Struggling with S3 ingest

jeff · October 22, 2019, 6:47pm

I have successfully created a pipeline that connects to S3, but am getting this bogus message:

ERROR 1262 ER_WARN_TOO_MANY_RECORDS: Leaf Error (node-71a961e2-6fe3-4556-baf6-977cea79e9dd-leaf-ag2-1.svc-71a961e2-6fe3-4556-baf6-977cea79e9dd:3306): Leaf Error (node-71a961e2-6fe3-4556-baf6-977cea79e9dd-leaf-ag1-0.svc-71a961e2-6fe3-4556-baf6-977cea79e9dd:3306): Row 1 was truncated; it contained more data than there were input columns

The reason I say “bogus” is because I have used these exact same buckets to ingest to Redshift, Aurora, and Athena. I have carefully counted the columns in the table, the columns in the text files, and the columns specified in the CREATE PIPELINE - they match. I have specified the correct delimiters (’\t’, and ‘\n’).

One thing that might help is disambiguating the error message. I can’t tell whether it thinks there are more columns in the source file or in the schema, or in the pipeline spec.

Also - a by-the-way: the JSON configuration for pipelines mentions an “extended_null” field, but I don’t see a way to include that in the CREATE PIPELINE command.
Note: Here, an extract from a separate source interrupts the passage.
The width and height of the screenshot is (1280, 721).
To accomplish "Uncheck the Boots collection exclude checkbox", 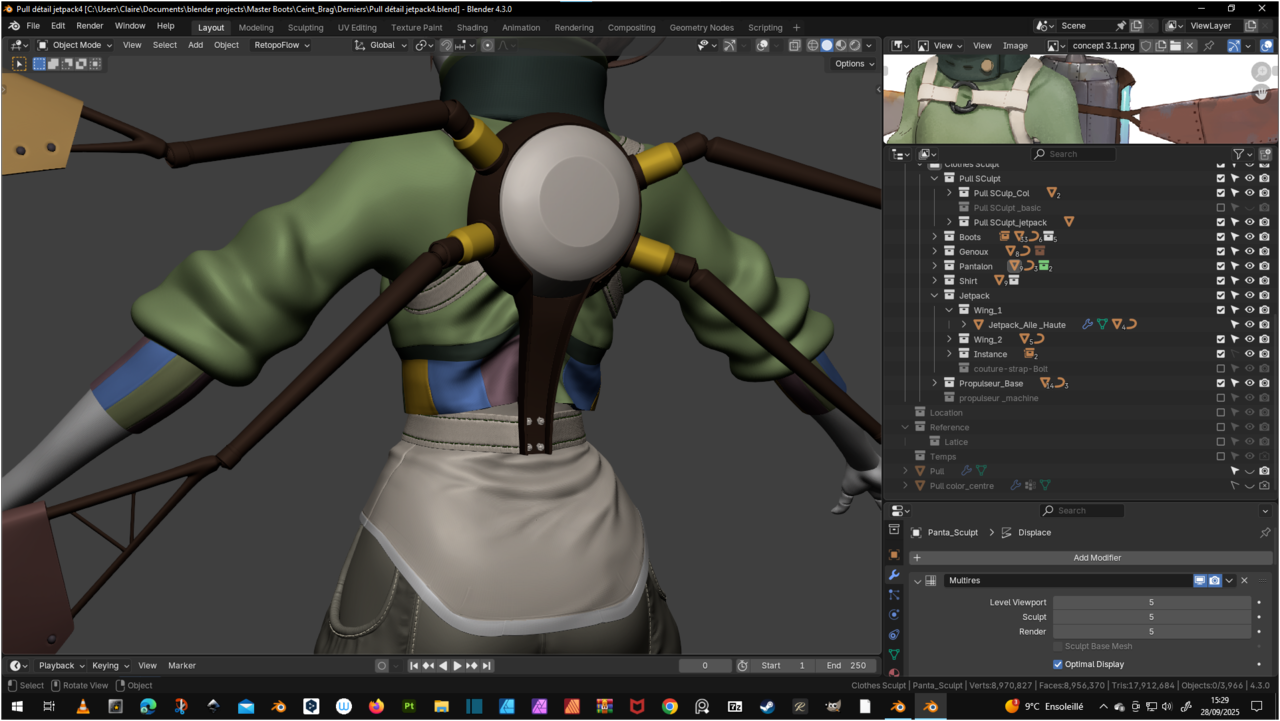I will tap(1220, 237).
I am going to need that.

jack · October 22, 2019, 9:57pm

The information_schema.PIPELINES_ERRORS has additional details about the error, including the input line (as parsed by MemSQL) that contained the wrong number of columns: SingleStoreDB Cloud · SingleStore Documentation.

If you can find and share that information, along with the CREATE PIPELINE statement and the input line (or an example that shows the same behavior), we can probably figure out what is the cause of the error in this case.

The error means that the input csv file contained more columns than the pipeline specified. You’re right that that isn’t very clear, I’ll file a note to clarify it.